El debate entre cantidad y calidad recibe mucha atención, pero probablemente sea un enfoque erróneo. Ambos aspectos importan, por diferentes razones. Los drones baratos y producidos en masa generan una presión difícil de ignorar: obligan al enemigo a reaccionar, a dispersarse y a gastar recursos defendiéndose de constantes amenazas menores. Los sistemas más capaces se encargan de las tareas que requieren precisión o alcance. Los ejércitos que han comprendido esto los utilizan en paralelo en lugar de elegir entre ellos. El resultado es una zona de cobertura estratificada: drones de reconocimiento en primera línea que proporcionan información, drones FPV que convierten esa información en ataques inmediatos, interceptores que intentan neutralizar al enemigo que hace lo mismo, y sistemas de alcance medio que llegan a la retaguardia para atacar lo que alimenta toda la operación.

Este aspecto de la retaguardia es más importante de lo que se suele reconocer. Las operaciones con drones requieren una logística extraordinariamente compleja. Baterías, repuestos, cargas útiles, tripulaciones entrenadas: el ritmo de consumo es implacable. Una operación que parece exitosa sobre el papel se desmorona en el momento en que se interrumpe el reabastecimiento. Y precisamente para interrumpir el reabastecimiento son eficaces los drones de alcance medio.
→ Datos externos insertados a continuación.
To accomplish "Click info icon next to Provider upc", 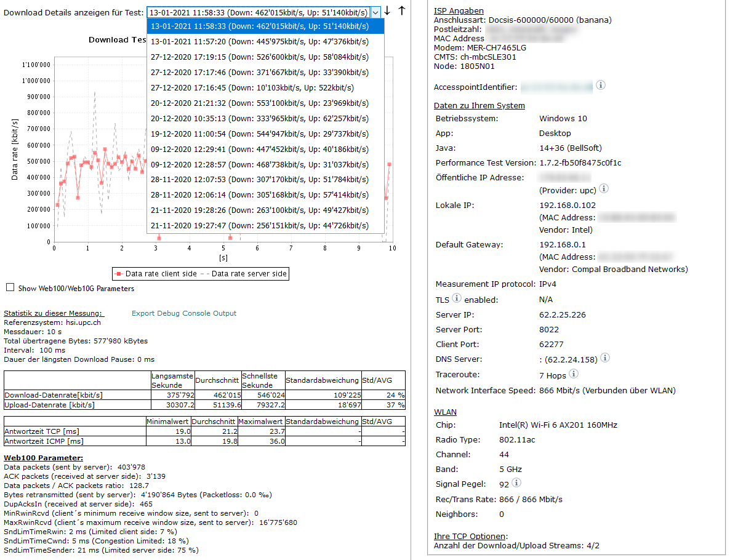I will (604, 188).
Atacar un depósito o un cruce de carreteras a treinta kilómetros de distancia no genera titulares como un dramático ataque con drones FPV, pero a menudo es lo que determina el desarrollo de la semana siguiente.

Como fuerza de combate, las unidades de drones son realmente difíciles de destruir por completo. Están dispersas, se mueven constantemente y la pérdida de algunas posiciones no colapsa la red. Cuando un sector sufre un fuerte ataque, los equipos se repliegan; suelen ser los primeros en retirarse. Esa resistencia es real, pero se exagera. La guerra electrónica puede cegarlos. Un fallo logístico prolongado los inmovilizará con la misma seguridad que el fuego enemigo. Son resistentes, pero no invencibles.

Organizativamente, lo que mejor ha funcionado se parece mucho a cómo siempre se ha gestionado la artillería. El frente se divide en zonas, las zonas en sectores, cada unidad es propietaria de su pieza y responsable de lo que sucede en ella. La superposición entre sectores adyacentes es esencial: es lo que permite a las unidades absorber un aumento repentino de tropas sin dejar huecos. El error común es añadir más unidades sin pensar en cómo interactúan. Si se concentran demasiados equipos en un área confinada, se producen interferencias en la señal, ataques duplicados y fallos de coordinación que pueden costar vidas. Más no siempre es mejor.

Lo que está tomando forma, lentamente y bajo una enorme presión, es un sistema de combate basado en drones, en lugar de uno que simplemente los incluya. Cobertura por capas, estrecha integración con la artillería, dependencia de una logística integral y decisiones constantes entre escala y capacidad. Nada está terminado. La doctrina la están redactando quienes también están combatiendo, lo que significa que está llena de contradicciones y lagunas. Pero la dirección es bastante clara, y quien resuelva esas contradicciones más rápido tendrá una ventaja considerable.